__Excerpted text__.
__________

Coming together: The future of European MBTs
In all four aspects of European tank development, there is a significant degree of convergence within the current generation of vehicles that have recently entered or will soon enter service. Though they may differ in the exact type of subsystem that they use, their capabilities are broadly similar. This consolidation is likely to harden during the next generation, as a project as technologically ambitious as the MGCS will only be feasible if endowed with the budget of a multinational development programme.
Of all the technology required, the next generation of armament is the most mature. Large calibre guns have already been trialled and could soon enter service, while secondary armament is evolving to keep pace with new threats. However, there appears to be little demand for the step-changes in capability offered by a larger calibre main gun, at least for the short term.
A more significant and more sought-after leap in the design of next-generation European MBTs will come from the sensor fusion and increased networking enabled by AI. If it can live up to its promises, this could go a long way towards compensating for the lack of mass in many European armies and facilitate a new style of dispersed operations. This is ultimately a long-term aspiration that will necessitate significant technological investment, but the creeping presence of this technology even within the current generation suggests that there is at least a clear path to its progression.

__________

__Requirement__.
For each statement about the text on the future of European main battle tanks, answer yes or no and quote the words that decide it: (a) Of the technology required, next-generation armament is the least mature. (b) There appears to be little short-term demand for a larger calibre main gun. (c) AI-enabled sensor fusion and networking could help make up for the lack of mass in many European armies.

__Data extract__.
__________

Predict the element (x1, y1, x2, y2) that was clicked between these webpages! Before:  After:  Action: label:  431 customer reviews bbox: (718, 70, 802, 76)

__________

__Answer space__.
(a) No: "Of all the technology required, the next generation of armament is the most mature."
(b) Yes: "there appears to be little demand for the step-changes in capability offered by a larger calibre main gun, at least for the short term."
(c) Yes: "this could go a long way towards compensating for the lack of mass in many European armies"